Clinical Findings/Procedure Details:
In silico testing offers significant advantages for IR device development, including efficiency, low cost, design optimization, and reduced animal testing. Computational models enable simulation of device performance, patient physiology, and clinical outcomes, facilitating virtual prototyping and prediction of device-tissue interactions. Studies indicate in silico methods can accurately forecast certain device behaviors and clinical outcomes, aligning well with physical test results for some applications.
However, challenges include modeling complex biological systems and validating results against real-world data. The accuracy and reliability of these methods vary depending on the specific device and intended use. Limitations include model simplifications, computational resource demands, and need for extensive validation.
Regulatory bodies like the FDA are increasingly accepting in silico evidence, guided by use cases such as implant technologies and the ASME V&V 40 framework.

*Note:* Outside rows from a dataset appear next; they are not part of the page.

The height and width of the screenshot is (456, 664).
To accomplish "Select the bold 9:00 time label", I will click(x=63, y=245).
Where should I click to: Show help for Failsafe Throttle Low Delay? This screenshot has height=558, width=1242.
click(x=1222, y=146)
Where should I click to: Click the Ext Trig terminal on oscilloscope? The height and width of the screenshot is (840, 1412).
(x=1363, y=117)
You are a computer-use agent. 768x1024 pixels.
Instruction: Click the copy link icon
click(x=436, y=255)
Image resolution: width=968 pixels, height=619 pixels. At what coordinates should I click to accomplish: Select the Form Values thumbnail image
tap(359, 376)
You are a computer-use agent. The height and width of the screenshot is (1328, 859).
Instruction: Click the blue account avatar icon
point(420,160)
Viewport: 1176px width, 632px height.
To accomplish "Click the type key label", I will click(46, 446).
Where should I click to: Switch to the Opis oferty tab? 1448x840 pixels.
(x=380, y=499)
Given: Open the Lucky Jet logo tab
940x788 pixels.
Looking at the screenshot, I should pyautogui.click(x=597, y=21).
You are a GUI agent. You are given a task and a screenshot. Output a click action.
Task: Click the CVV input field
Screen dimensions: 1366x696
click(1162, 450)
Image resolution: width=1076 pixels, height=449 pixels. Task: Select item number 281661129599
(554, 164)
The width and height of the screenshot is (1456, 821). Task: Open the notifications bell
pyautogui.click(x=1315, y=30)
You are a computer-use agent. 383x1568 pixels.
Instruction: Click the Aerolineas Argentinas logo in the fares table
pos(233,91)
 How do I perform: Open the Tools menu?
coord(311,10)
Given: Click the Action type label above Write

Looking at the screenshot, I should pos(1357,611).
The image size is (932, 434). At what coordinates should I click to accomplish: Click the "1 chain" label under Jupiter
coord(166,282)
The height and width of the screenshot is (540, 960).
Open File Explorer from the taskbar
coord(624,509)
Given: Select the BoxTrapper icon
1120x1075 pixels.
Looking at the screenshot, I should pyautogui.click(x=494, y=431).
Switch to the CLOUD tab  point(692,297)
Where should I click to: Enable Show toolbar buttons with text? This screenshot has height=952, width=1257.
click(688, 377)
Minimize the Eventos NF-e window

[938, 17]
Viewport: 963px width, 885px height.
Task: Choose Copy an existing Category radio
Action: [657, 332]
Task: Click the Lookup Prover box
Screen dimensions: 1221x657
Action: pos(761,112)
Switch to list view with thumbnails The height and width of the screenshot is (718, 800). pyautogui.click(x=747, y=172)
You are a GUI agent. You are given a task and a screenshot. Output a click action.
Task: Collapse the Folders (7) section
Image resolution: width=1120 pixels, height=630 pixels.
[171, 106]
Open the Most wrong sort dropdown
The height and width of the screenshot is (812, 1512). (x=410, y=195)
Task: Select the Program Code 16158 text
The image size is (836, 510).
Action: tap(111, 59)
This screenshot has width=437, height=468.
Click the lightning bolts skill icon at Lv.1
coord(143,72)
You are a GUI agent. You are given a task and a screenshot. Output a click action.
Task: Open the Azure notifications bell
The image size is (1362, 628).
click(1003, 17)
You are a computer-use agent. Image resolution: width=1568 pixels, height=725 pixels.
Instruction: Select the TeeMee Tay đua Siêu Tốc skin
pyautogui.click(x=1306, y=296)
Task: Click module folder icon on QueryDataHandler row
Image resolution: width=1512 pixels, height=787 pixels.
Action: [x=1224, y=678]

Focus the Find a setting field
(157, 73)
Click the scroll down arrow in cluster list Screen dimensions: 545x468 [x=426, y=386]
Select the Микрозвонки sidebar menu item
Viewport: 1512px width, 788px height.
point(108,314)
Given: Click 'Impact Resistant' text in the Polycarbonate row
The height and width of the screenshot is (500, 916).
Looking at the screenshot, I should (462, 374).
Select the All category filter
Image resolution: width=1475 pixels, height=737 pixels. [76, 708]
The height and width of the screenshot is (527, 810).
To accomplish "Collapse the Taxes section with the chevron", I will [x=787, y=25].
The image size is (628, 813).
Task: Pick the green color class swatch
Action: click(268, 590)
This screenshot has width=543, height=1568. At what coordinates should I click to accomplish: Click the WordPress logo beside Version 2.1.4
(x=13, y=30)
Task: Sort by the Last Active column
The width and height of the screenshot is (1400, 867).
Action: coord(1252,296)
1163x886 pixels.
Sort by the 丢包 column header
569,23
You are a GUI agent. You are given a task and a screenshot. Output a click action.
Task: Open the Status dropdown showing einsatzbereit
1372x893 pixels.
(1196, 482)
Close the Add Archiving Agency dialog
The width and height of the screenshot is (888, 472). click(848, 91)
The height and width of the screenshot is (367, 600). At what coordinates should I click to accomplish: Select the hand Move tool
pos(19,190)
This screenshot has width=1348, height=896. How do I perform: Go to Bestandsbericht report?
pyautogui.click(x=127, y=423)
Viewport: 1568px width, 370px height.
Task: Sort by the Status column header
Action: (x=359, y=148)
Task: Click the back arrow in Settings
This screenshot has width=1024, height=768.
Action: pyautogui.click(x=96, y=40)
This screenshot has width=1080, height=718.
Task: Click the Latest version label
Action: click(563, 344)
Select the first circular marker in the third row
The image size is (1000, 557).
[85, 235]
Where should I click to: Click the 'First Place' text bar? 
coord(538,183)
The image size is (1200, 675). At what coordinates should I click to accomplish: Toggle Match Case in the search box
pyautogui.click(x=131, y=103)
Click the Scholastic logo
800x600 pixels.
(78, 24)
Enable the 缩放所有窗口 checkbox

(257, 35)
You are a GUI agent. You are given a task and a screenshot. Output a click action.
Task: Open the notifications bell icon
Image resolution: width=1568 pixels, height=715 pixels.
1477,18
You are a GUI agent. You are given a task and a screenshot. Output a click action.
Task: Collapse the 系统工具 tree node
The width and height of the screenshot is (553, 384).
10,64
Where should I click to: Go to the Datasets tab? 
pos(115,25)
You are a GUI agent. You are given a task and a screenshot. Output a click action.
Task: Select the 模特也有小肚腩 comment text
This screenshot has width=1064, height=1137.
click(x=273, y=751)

However, regulatory acceptance is still evolving, with requirements for demonstrating model credibility and relevance to specific applications.
Successful applications of in silico testing include intracranial flow diverters and thrombectomy devices. One in silico trial demonstrated that computational models could replicate clinical trial results for intracranial flow diverters, providing valuable insights into treatment outcomes{1}. For acute ischemic stroke, in silico trials comparing two thrombectomy devices using a virtual population showed that these trials can inform device developers on performance and patient populations of interest{2}.
Conclusion and/or Teaching Points:
While not a complete replacement for physical testing, in silico methods offer valuable complementary evidence and can guide more focused and efficient physical trials. As computational capabilities advance and regulatory frameworks mature, in silico methods are likely to play an increasingly central role in medical device innovation and evaluation.